→ **REQUIRED ACTION**:
Exclude the pictures, then repeat exactly each line from the one containing "The width and" to the final line of the records that follow.

-------- INFORMATION SUPPLIED --------

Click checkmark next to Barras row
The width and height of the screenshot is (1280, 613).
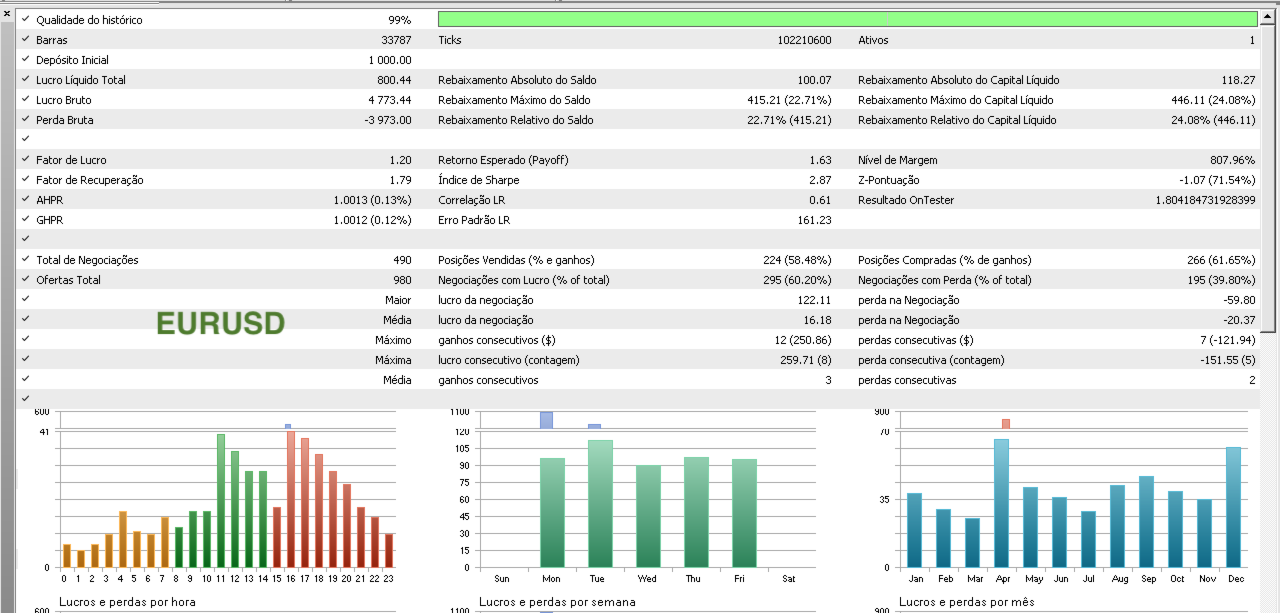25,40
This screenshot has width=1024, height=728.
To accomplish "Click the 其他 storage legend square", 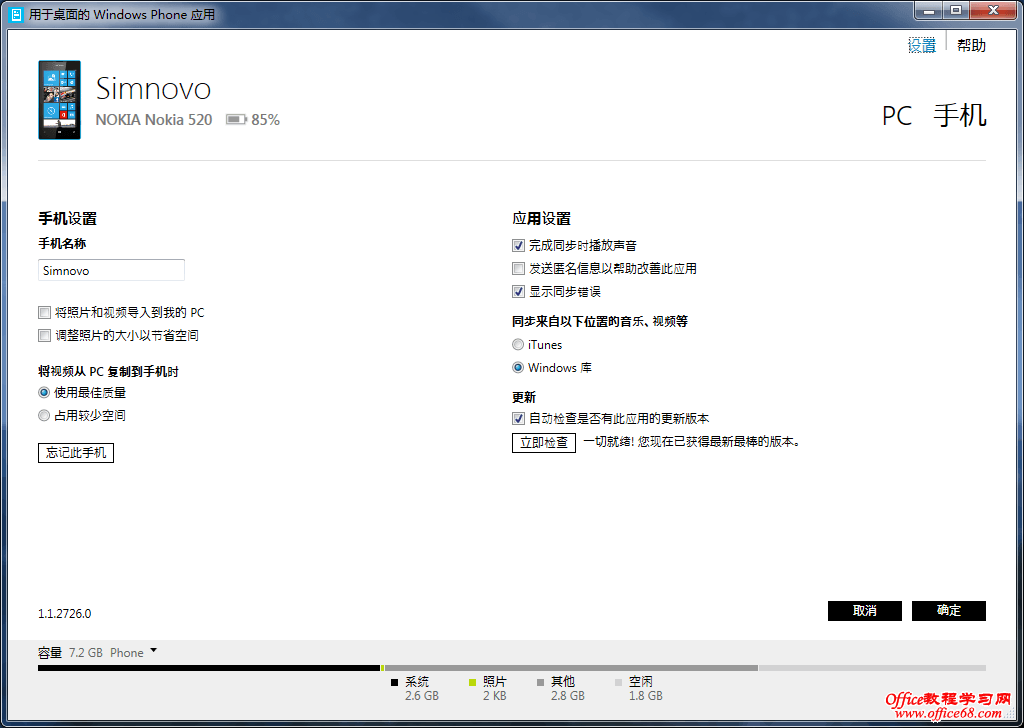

--------

→ **RESPONSE BELOW**:
The width and height of the screenshot is (1280, 613).
25,40
This screenshot has width=1024, height=728.
To accomplish "Click the 其他 storage legend square", 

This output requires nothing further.